景気は気から、と言いますから、人々の不安が解消すれば消費や投資が活発になり、景気が回復する力の一つとなるかもしれません。
その意味では、安倍首相がデフレ脱却を目指す力強いメッセージを発信していることも、人々の心理にプラスに働くと期待しましょう。

株価が上昇していること自体が景気に及ぼす効果も、大きくはありませんが、少しは見込まれます。一つは、老後のための蓄えで株を買っていた人々が、株価が戻ってきたことで老後の生活の不安が和らいで、財布の紐が緩むという可能性です。今ひとつは、これも人々の気分に与える影響です。株を持っていない人でも、株価が上がると、何となく景気が良くなったような気がして、消費や投資をしてみよう、という人が増えるかもしれません。

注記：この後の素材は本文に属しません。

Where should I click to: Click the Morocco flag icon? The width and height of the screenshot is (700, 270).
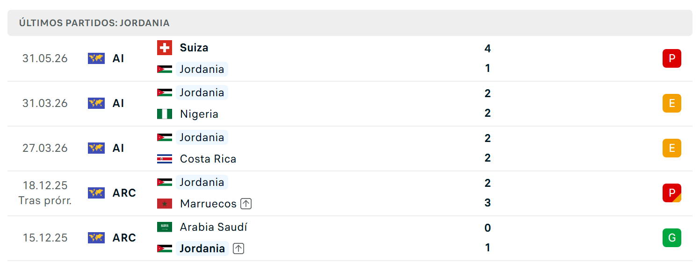[x=165, y=204]
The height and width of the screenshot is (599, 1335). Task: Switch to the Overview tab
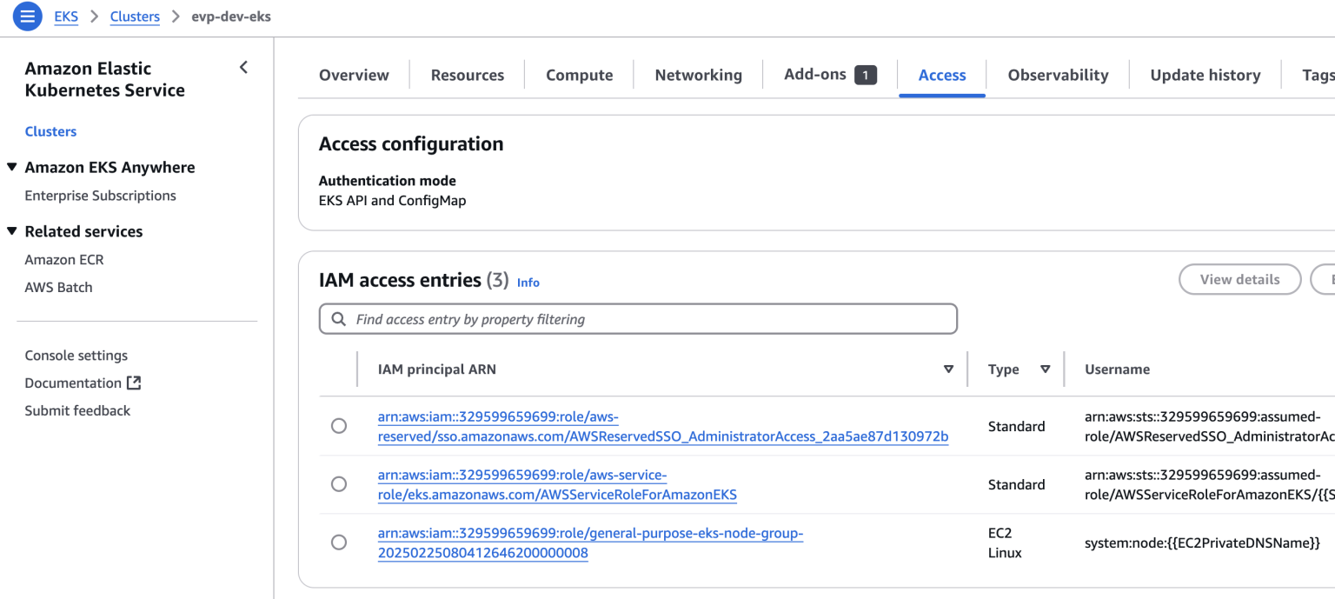click(x=353, y=75)
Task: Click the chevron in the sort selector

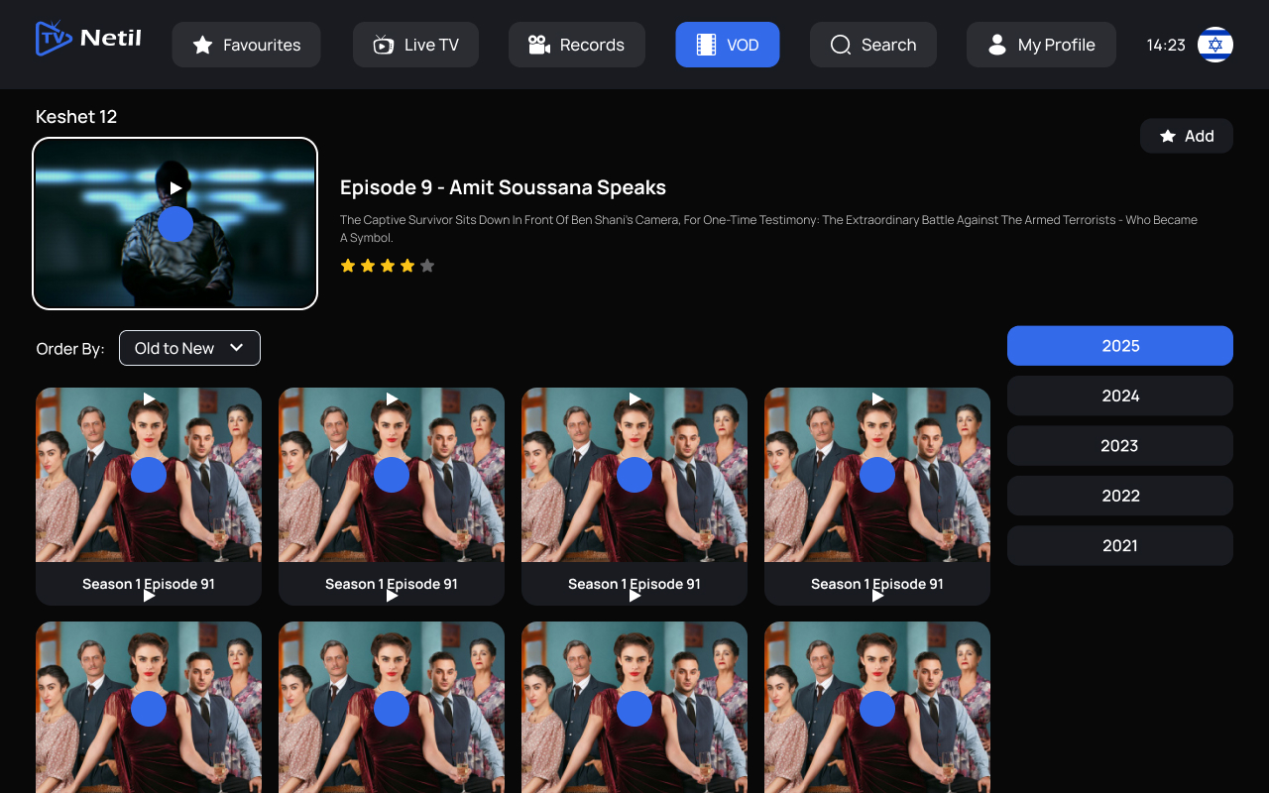Action: pos(237,348)
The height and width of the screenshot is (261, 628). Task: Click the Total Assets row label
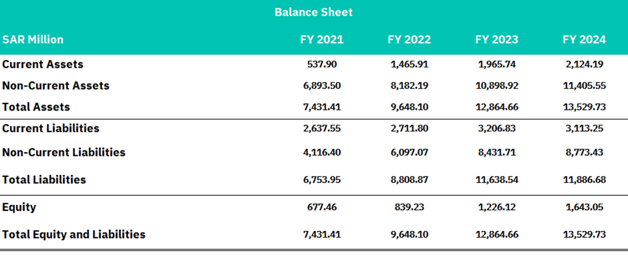click(36, 107)
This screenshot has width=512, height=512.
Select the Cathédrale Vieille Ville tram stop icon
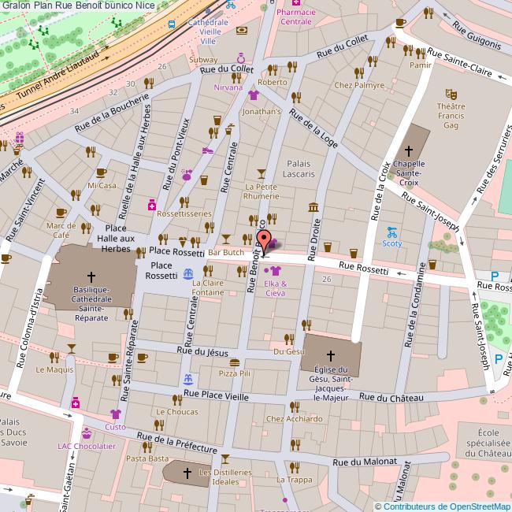[172, 24]
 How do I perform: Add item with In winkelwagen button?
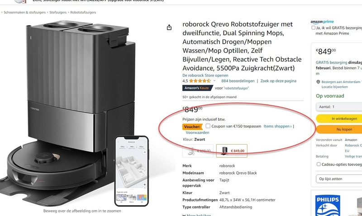point(339,119)
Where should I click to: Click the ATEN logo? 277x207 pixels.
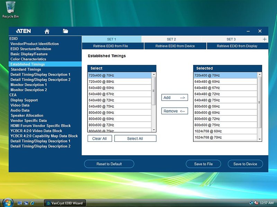coord(23,31)
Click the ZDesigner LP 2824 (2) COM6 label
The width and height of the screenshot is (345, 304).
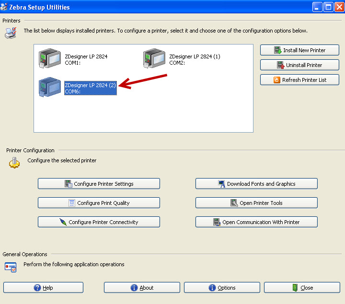pyautogui.click(x=91, y=88)
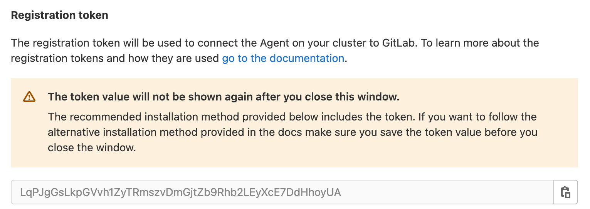590x209 pixels.
Task: Click the word "Agent" in the description
Action: coord(277,43)
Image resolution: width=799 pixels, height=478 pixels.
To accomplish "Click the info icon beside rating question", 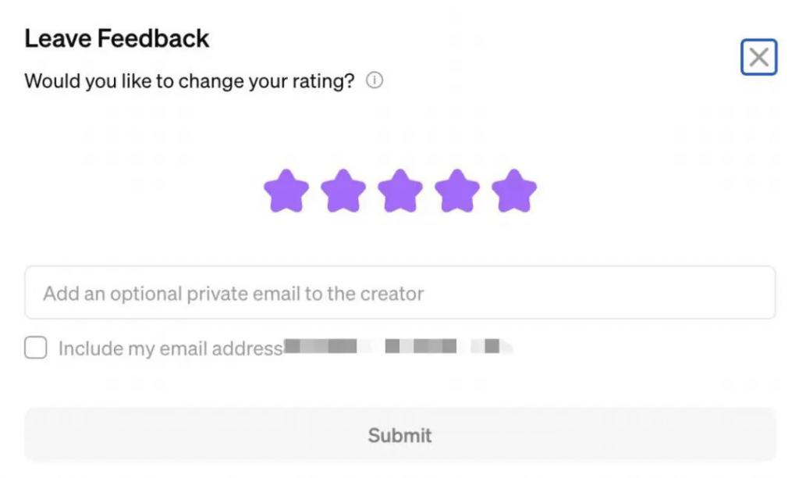I will 374,80.
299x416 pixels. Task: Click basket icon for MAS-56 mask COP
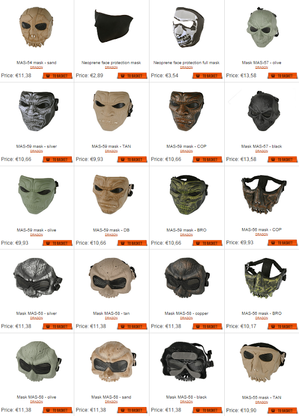coord(273,243)
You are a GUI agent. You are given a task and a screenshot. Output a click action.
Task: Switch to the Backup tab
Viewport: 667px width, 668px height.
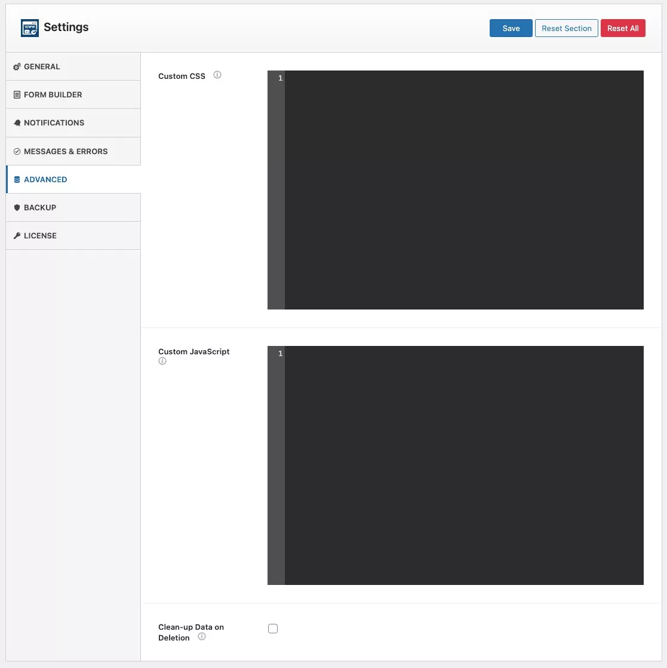tap(40, 208)
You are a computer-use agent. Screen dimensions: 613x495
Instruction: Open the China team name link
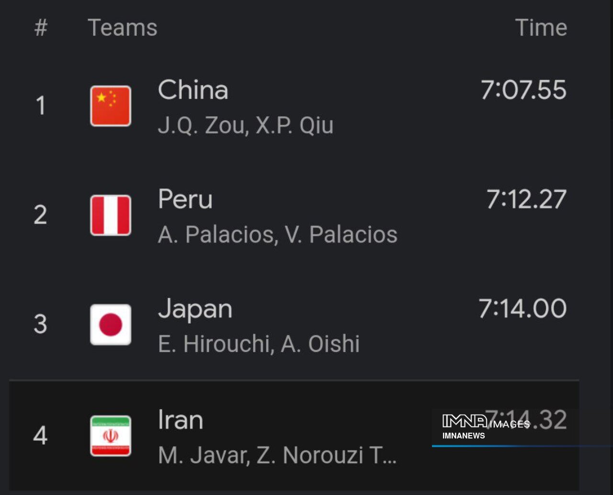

このように、明るい材料はいくつも見られますが、本当に景気が回復するかというと、保証はありません。いくつかのリスクについて考えてみましょう。最大のリスクは、円安が続かないことです。安倍政権が日銀に金融緩和を求めている、ということが円安の主因ですから、仮に日銀が市場の期待するほど金融を緩和しなかったとすれば、期待はずれだとして市場参加者が大量にドルを売り、再び円高に戻ってしまう可能性も残っているのです。
米国の財政の崖が再発するリスクもあります。年末年始に米国の議会で合意がなされましたが、その一部は問題の先送りでしたから、近いうちに再度の交渉が行われることになります。これが決裂すれば、米国の景気が悪化して円高に戻る、という可能性もあり得ます。
欧州の財政危機が再燃するリスクもあります。根本的な問題は残ったままなので、人々が「やはり不安だ」と思えば、一気にスペイン国債が売り込まれる、といった可能性も残っています。
今ひとつは、日本の財政の問題です。今年秋時点の景気を良くするために、短期的な景気回復を頑張りすぎて、秋以降に財政が息切れする可能性も懸念されるところです。そうなると、景気は一旦は回復したとしても、秋をピークに再び下落し、来年春には消費税率引き上げで景気悪化が加速する、というリスクもあります。
こうしたリスクが現実になることなく、景気が順調に拡大していくことを期待しています。

今回は以上です。

まとめ:日本の景気は、昨年春ころから悪化してきましたが、円安になったこと、新政権が補正予算などの景気刺激策に積極的なこと、などから景気は再び回復に向かいそうです。